Neck stiffness usually describes a feeling of tightness and tension in the soft tissues of the neck anatomy. In less common circumstances, stiffness may describe a feeling of resistance to movement within the spinal joints themselves. Regardless of where stiffness is expressed, the feeling is highly uncomfortable, particularly when the symptoms form a chronic pattern.
Stiffness in the neck is one of the most often reported of all symptoms in the cervical region. A few patients cite instances of stiffness at the base of the skull, while most others report it on one or both sides of the cervical spine, near the base of the neck. A small minority report a stiff feeling centralized within the spine, usually in the middle to lower cervical levels. Stiffness might be just a perceived feeling or it may be an indicator of an actual injury or structural problem.
This investigation into cervical stiffness will detail the reasons why so many patients have chronic tightness in their necks and what can be done to provide relief from this terrible neck tension.
Neck Stiffness Scenarios
The following circumstances describe the most commonly reported of all stiffness complaints in the cervical region of the spine:
Muscular stiffness can result from overuse. Many patients face tightness in the neck after periods of hard labor, such as when snow shoveling, lifting or gardening. This tense feeling might reside in the neck itself, but is more commonly found at the juncture of the shoulders and might encompass spinal and muscular structures from both the cervical and thoracic regions.
Stiffness is commonly reported after extended periods of static positioning, such as when sleeping or traveling long distances by car or plane.
Stiffness may definitely affect the muscles due to ischemia. Oxygen deprivation problems may be structurally-induced, but are more often the product of the mindbody interactions. A majority of chronic stiffness complaints are ischemic in nature and are usually enacted by psychosomatic mechanisms.
In other cases, postural issues can cause chronic stiffness from standing, sitting or lying in unfavorable positions repeatedly.
Injury or degeneration of the spinal structures can cause deeply-perceived stiffness. These types of structural problems can affect the soft tissues of the spine, such as the ligaments, or might affect the spinal joints themselves, typically through the arthritic processes.
Stiffness might be expressed because of a transient or enduring disease process, tumor, circulatory concern or other non-musculoskeletal causation.

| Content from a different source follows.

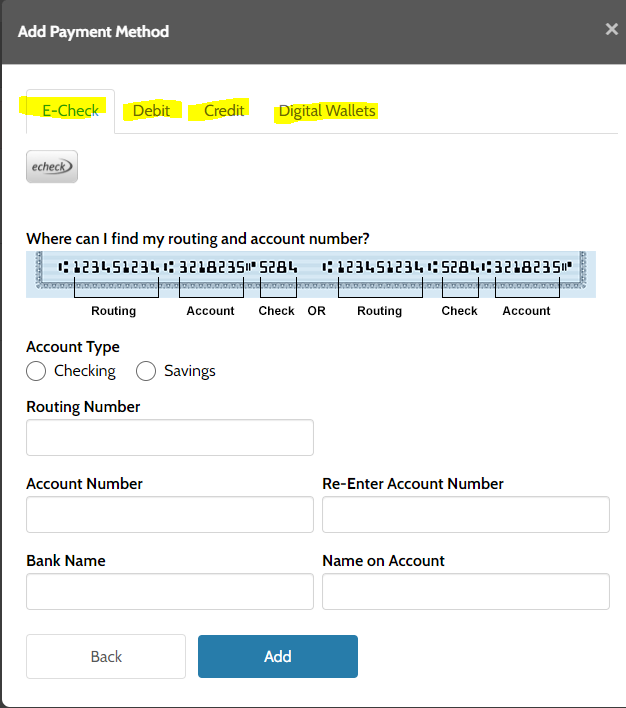
Task: Click the 'Add Payment Method' dialog title
Action: (93, 31)
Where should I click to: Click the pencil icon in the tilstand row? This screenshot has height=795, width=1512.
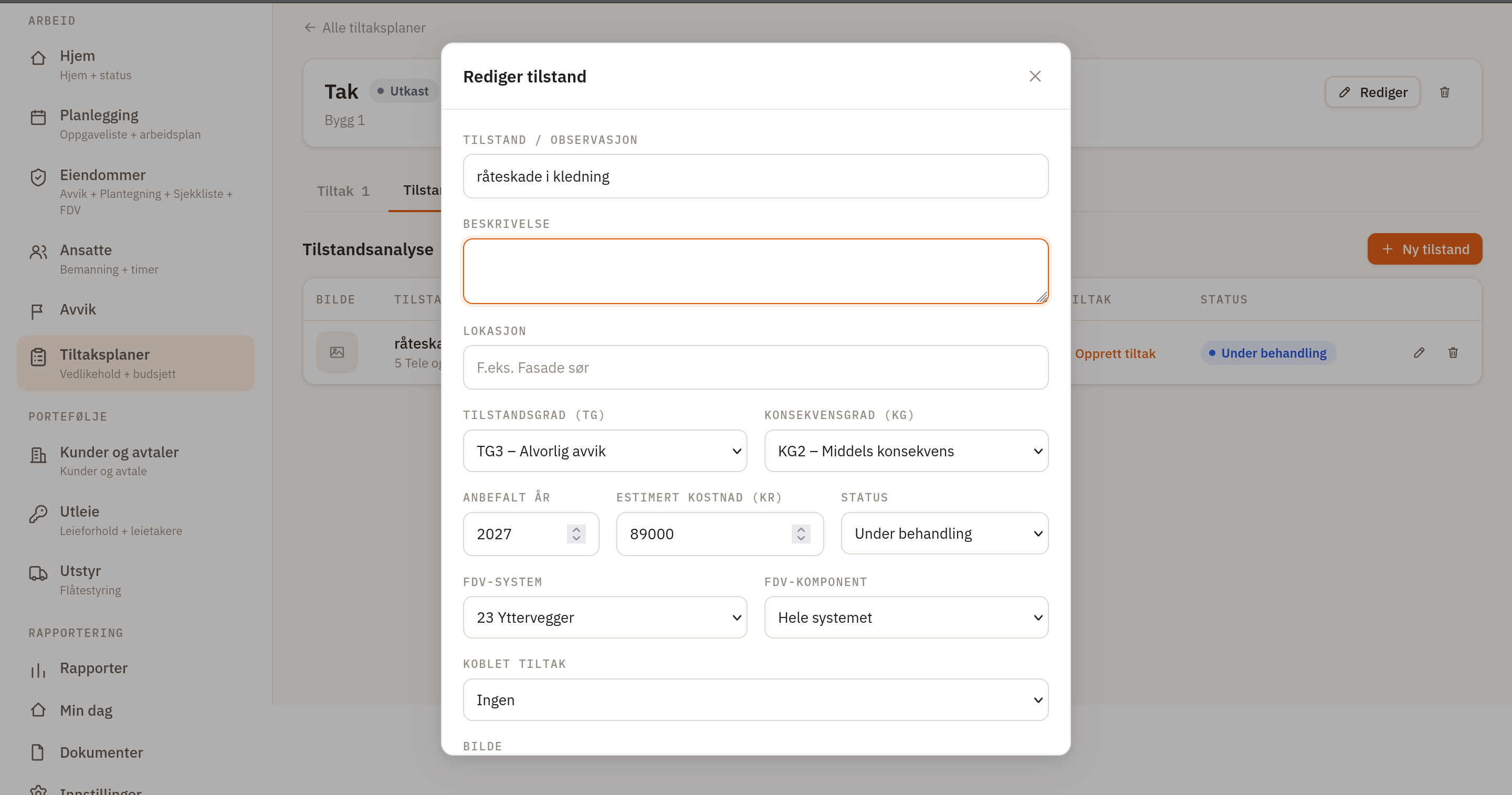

Finding Relief from a Stiff Neck
Discovering and addressing the actual causative mechanism is crucial in order to break the pattern of stiffness and regain a normal, healthy feeling in the affected neck tissues. This objective can prove to be rather difficult for many patients, since the true source process may be difficult to ascertain in some instances.

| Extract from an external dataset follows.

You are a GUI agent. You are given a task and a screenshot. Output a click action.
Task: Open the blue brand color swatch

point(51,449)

When a diagnosis can be made, treatment should bring about relief. Depending on the specific cause, therapy may include conservative approaches, such as chiropractic or physical therapy, or invasive methods of care, such as injections or surgery. However, when treatment fails to bring about relief, the diagnosis may be faulty. This fact helps to clarify why so many patients endure ongoing stiffness, despite proactive care. If no diagnosis can be made, then the patient is truly at a dead-end, since they do not know which treatment, if any, is best indicated to correct the tension in their neck. In these scenarios, caregivers will often start the patient on a regimen of conservative, but escalating therapy, in order to find some modality that may work. Call this approach “medical guessing”.
Postural and ergonomic scenarios are usually easy to discover and correct completely using the least invasive treatments, such as Alexander therapy or workstation adjustments. Chronic muscular problems, due to injury or overuse, can usually be rectified with physical therapy, heat and ice or minimally invasive procedures.

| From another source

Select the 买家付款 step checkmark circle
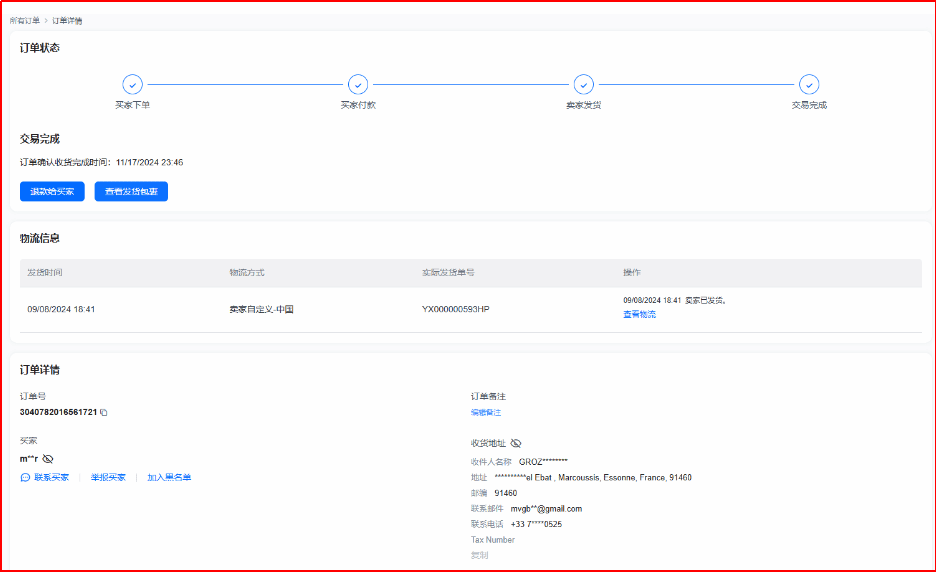This screenshot has width=936, height=572. click(358, 85)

Stiffness in the spine itself might not be treatable, except through very damaging surgery or by using purely symptomatic methods of care that reduce the discomfort, but do nothing to resolve the source. Meanwhile, ischemic stiffness patterns can usually be treated pharmaceutically, for structural concerns, while mindbody variants are best left for knowledge therapy applications.
Varieties of Neck Stiffness
Neck stiffness is kind compared to pain, but often does not exist as an exclusive symptom. Instead, the vast majority of patients with chronic and unresponsive stiff necks also cite pain and other neurological conditions, as well.
Personally, stiffness is one of my major long-term symptoms, in my neck, lower back and legs. I can vouch for the fact that even on the rare occasion when pain is absent, the stiffness can be almost as bad, when muscular tension literally locks the body into uncomfortable positions and resists movement of any kind. To combat my particular form of chronic stiffness, I choose to avoid pharmaceutical or medical care and concentrate on using exercise to help keep my body in motion. While not providing a cure, I have found swimming and walking to be the absolute most effective physical methods of treating my pain and stiffness for the 3 decades that I have been suffering. Of course, I also utilize alternative medicine practices to address the mindbody contributors to my pain, as well. It is always prudent to consider the effects of stress on the body, since both conscious and unconscious emotional tension can translate directly into the anatomy.